** ACTIVITY **
The material is to be repeated exactly, from first line to last.

►

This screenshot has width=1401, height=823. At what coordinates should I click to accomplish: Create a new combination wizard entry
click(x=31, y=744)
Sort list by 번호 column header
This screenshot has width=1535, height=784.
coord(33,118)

◄

** SOLVED PROBLEM **
This screenshot has width=1401, height=823. At what coordinates should I click to accomplish: Create a new combination wizard entry
click(x=31, y=744)
Sort list by 번호 column header
This screenshot has width=1535, height=784.
coord(33,118)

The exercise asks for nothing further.